(What to work on)
Repeat every line of the listing below word for word, leaving out the pictures.

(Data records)
╭──
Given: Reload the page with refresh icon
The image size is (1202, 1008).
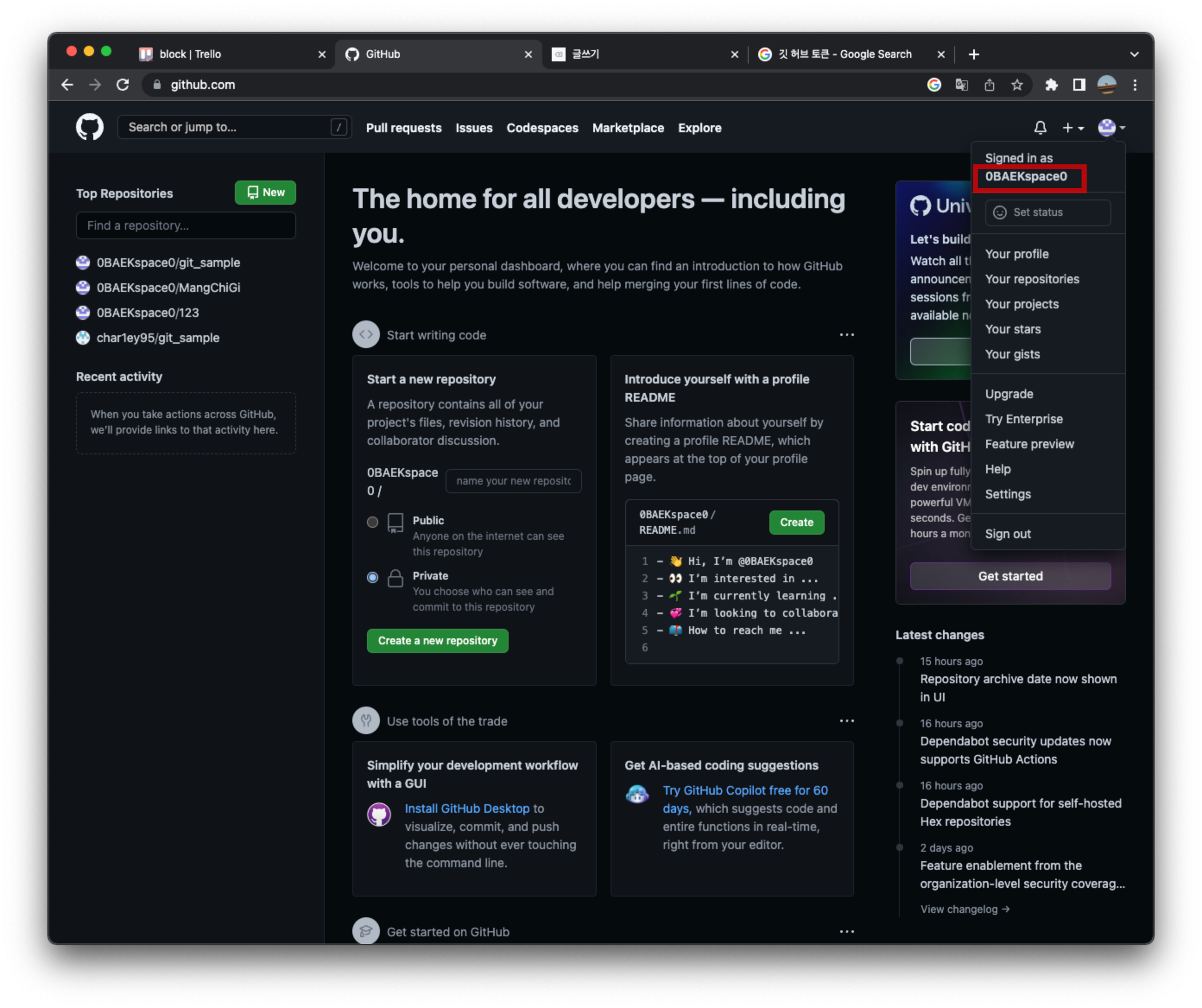Looking at the screenshot, I should click(123, 85).
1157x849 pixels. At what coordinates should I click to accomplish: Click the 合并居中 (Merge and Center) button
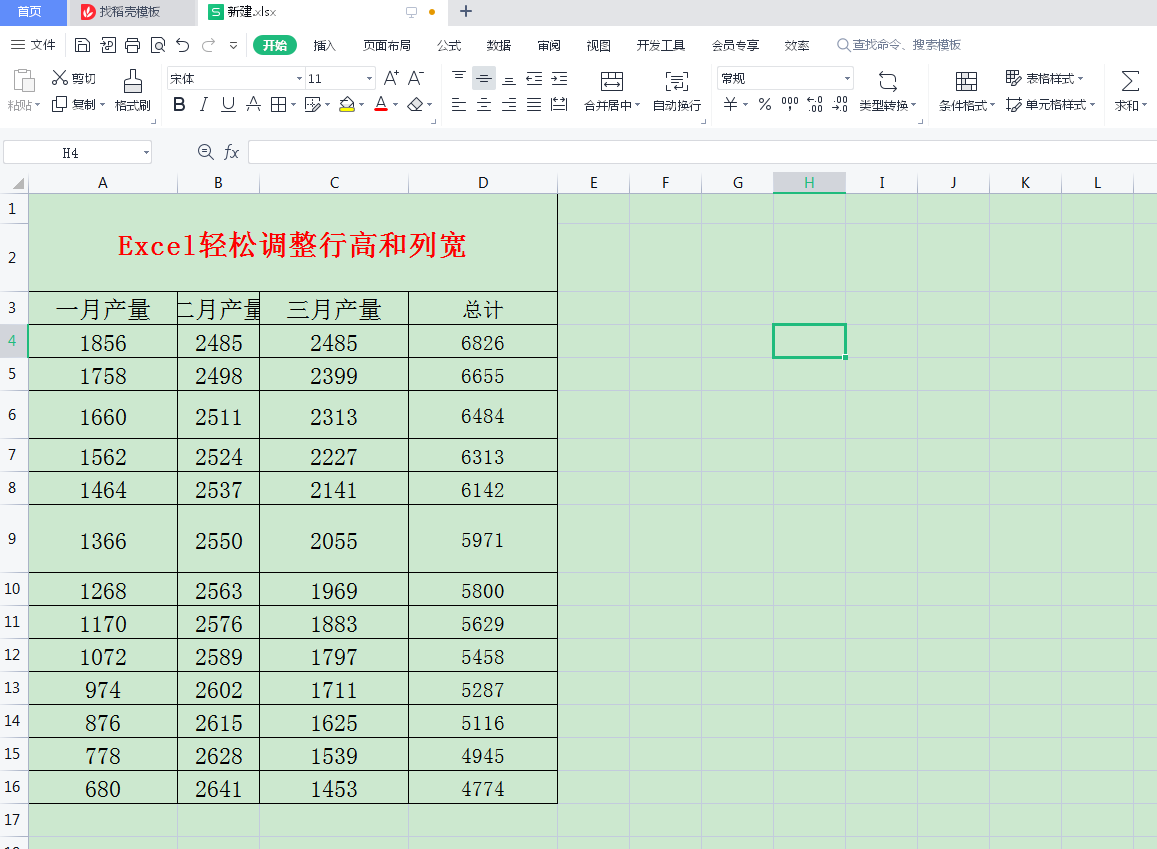click(612, 91)
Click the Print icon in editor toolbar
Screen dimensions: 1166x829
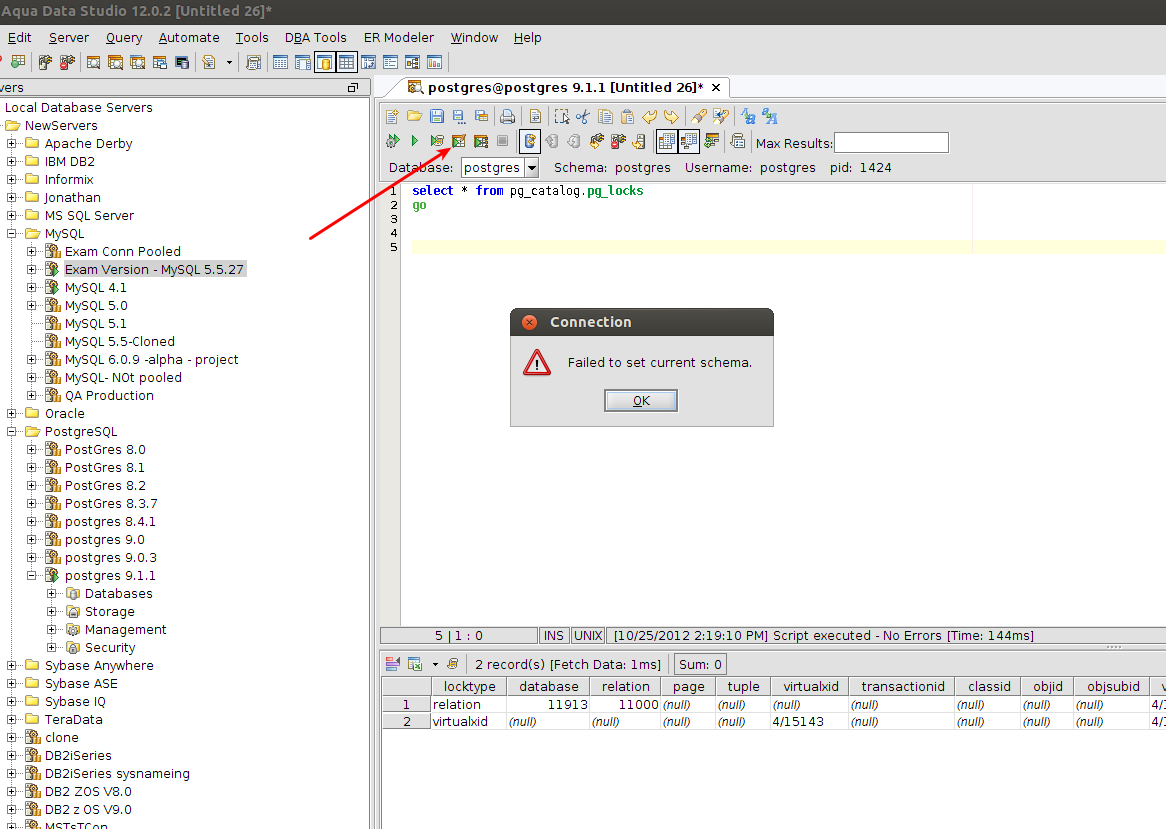[507, 116]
╰──
(Result for this task)
Given: Reload the page with refresh icon
The image size is (1202, 1008).
Looking at the screenshot, I should click(123, 85).
1157x849 pixels. At what coordinates should I click to accomplish: Click the 合并居中 (Merge and Center) button
click(612, 91)
Click the Print icon in editor toolbar
Screen dimensions: 1166x829
[507, 116]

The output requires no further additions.